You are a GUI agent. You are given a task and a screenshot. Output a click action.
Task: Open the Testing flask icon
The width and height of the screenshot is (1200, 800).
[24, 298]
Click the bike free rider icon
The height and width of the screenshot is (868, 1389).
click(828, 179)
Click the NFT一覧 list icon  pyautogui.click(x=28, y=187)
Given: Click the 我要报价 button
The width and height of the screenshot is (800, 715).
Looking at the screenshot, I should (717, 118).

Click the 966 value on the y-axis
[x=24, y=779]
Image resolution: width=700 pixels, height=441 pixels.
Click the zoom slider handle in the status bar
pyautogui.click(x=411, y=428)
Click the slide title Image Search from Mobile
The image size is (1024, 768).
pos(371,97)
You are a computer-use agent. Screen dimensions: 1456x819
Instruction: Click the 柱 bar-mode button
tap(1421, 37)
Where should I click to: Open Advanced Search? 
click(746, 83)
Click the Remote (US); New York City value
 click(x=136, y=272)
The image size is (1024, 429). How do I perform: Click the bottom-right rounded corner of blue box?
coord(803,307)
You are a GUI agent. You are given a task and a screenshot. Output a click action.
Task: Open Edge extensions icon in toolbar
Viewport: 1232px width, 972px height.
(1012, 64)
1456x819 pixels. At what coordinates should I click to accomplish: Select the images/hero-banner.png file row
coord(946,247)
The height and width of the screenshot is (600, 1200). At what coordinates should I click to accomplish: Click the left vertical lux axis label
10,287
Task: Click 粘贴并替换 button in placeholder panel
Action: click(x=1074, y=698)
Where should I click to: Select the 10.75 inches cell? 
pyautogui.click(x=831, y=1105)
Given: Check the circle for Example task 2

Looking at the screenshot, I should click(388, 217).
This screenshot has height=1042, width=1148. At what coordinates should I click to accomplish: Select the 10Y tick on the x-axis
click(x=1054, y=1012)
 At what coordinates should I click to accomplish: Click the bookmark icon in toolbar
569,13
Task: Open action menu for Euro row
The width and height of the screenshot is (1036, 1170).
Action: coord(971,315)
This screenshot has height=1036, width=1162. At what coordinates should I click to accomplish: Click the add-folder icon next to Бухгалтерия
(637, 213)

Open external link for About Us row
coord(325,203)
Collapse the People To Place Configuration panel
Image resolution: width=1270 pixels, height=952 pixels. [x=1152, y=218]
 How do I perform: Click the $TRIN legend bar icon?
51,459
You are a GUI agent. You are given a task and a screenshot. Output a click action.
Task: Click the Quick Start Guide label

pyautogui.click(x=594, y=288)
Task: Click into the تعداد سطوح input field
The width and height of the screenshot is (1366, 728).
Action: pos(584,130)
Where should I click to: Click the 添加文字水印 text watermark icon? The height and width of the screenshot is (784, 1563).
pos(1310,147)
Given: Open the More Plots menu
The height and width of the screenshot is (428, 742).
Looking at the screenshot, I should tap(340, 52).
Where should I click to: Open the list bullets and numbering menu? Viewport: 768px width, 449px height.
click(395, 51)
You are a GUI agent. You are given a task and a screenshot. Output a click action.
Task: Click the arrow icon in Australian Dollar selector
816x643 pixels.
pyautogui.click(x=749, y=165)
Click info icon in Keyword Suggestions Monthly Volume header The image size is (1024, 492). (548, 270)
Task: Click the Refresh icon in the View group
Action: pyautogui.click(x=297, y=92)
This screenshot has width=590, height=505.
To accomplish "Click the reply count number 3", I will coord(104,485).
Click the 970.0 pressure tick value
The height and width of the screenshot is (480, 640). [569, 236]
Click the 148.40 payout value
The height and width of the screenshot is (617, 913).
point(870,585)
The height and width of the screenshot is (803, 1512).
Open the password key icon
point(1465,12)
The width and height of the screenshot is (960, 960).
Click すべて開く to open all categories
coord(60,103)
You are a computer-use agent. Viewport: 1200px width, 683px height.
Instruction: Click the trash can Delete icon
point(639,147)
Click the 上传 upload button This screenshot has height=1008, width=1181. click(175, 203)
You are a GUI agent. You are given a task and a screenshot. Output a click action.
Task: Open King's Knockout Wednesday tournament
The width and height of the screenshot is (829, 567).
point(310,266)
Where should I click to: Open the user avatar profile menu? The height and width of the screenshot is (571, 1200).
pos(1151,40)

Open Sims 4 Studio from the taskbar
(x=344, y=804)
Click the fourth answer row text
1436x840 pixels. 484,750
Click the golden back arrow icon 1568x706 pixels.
◆ ◆ ◆ ◆ ◆ ◆ ◆
Job » Copy all of the data above line for line, changing nothing.

The completed task »
You are a GUI agent. You are given a task and a screenshot. Output a click action.
Task: Open the Testing flask icon
The width and height of the screenshot is (1200, 800).
[24, 298]
Click the bike free rider icon
The height and width of the screenshot is (868, 1389).
click(828, 179)
Click the NFT一覧 list icon  pyautogui.click(x=28, y=187)
Given: Click the 我要报价 button
The width and height of the screenshot is (800, 715).
Looking at the screenshot, I should (717, 118).

Click the 966 value on the y-axis
[x=24, y=779]
Image resolution: width=700 pixels, height=441 pixels.
Click the zoom slider handle in the status bar
pyautogui.click(x=411, y=428)
Click the slide title Image Search from Mobile
The image size is (1024, 768).
pos(371,97)
You are a computer-use agent. Screen dimensions: 1456x819
Instruction: Click the 柱 bar-mode button
tap(1421, 37)
Where should I click to: Open Advanced Search? 
click(746, 83)
Click the Remote (US); New York City value
 click(x=136, y=272)
The image size is (1024, 429). How do I perform: Click the bottom-right rounded corner of blue box?
coord(803,307)
You are a GUI agent. You are given a task and a screenshot. Output a click action.
Task: Open Edge extensions icon in toolbar
Viewport: 1232px width, 972px height.
(1012, 64)
1456x819 pixels. At what coordinates should I click to accomplish: Select the images/hero-banner.png file row
coord(946,247)
The height and width of the screenshot is (600, 1200). At what coordinates should I click to accomplish: Click the left vertical lux axis label
10,287
Task: Click 粘贴并替换 button in placeholder panel
Action: click(x=1074, y=698)
Where should I click to: Select the 10.75 inches cell? 
pyautogui.click(x=831, y=1105)
Given: Check the circle for Example task 2

Looking at the screenshot, I should click(388, 217).
This screenshot has height=1042, width=1148. At what coordinates should I click to accomplish: Select the 10Y tick on the x-axis
click(x=1054, y=1012)
 At what coordinates should I click to accomplish: Click the bookmark icon in toolbar
569,13
Task: Open action menu for Euro row
The width and height of the screenshot is (1036, 1170).
Action: coord(971,315)
This screenshot has height=1036, width=1162. At what coordinates should I click to accomplish: Click the add-folder icon next to Бухгалтерия
(637, 213)

Open external link for About Us row
coord(325,203)
Collapse the People To Place Configuration panel
Image resolution: width=1270 pixels, height=952 pixels. [x=1152, y=218]
 How do I perform: Click the $TRIN legend bar icon?
51,459
You are a GUI agent. You are given a task and a screenshot. Output a click action.
Task: Click the Quick Start Guide label

pyautogui.click(x=594, y=288)
Task: Click into the تعداد سطوح input field
The width and height of the screenshot is (1366, 728).
Action: pos(584,130)
Where should I click to: Click the 添加文字水印 text watermark icon? The height and width of the screenshot is (784, 1563).
pos(1310,147)
Given: Open the More Plots menu
The height and width of the screenshot is (428, 742).
Looking at the screenshot, I should tap(340, 52).
Where should I click to: Open the list bullets and numbering menu? Viewport: 768px width, 449px height.
click(395, 51)
You are a GUI agent. You are given a task and a screenshot. Output a click action.
Task: Click the arrow icon in Australian Dollar selector
816x643 pixels.
pyautogui.click(x=749, y=165)
Click info icon in Keyword Suggestions Monthly Volume header The image size is (1024, 492). (548, 270)
Task: Click the Refresh icon in the View group
Action: pyautogui.click(x=297, y=92)
This screenshot has width=590, height=505.
To accomplish "Click the reply count number 3", I will coord(104,485).
Click the 970.0 pressure tick value
The height and width of the screenshot is (480, 640). [569, 236]
Click the 148.40 payout value
The height and width of the screenshot is (617, 913).
point(870,585)
The height and width of the screenshot is (803, 1512).
Open the password key icon
point(1465,12)
The width and height of the screenshot is (960, 960).
Click すべて開く to open all categories
coord(60,103)
You are a computer-use agent. Viewport: 1200px width, 683px height.
Instruction: Click the trash can Delete icon
point(639,147)
Click the 上传 upload button This screenshot has height=1008, width=1181. click(175, 203)
You are a GUI agent. You are given a task and a screenshot. Output a click action.
Task: Open King's Knockout Wednesday tournament
The width and height of the screenshot is (829, 567).
point(310,266)
Where should I click to: Open the user avatar profile menu? The height and width of the screenshot is (571, 1200).
pos(1151,40)

Open Sims 4 Studio from the taskbar
(x=344, y=804)
Click the fourth answer row text
1436x840 pixels. 484,750
Click the golden back arrow icon 1568x706 pixels.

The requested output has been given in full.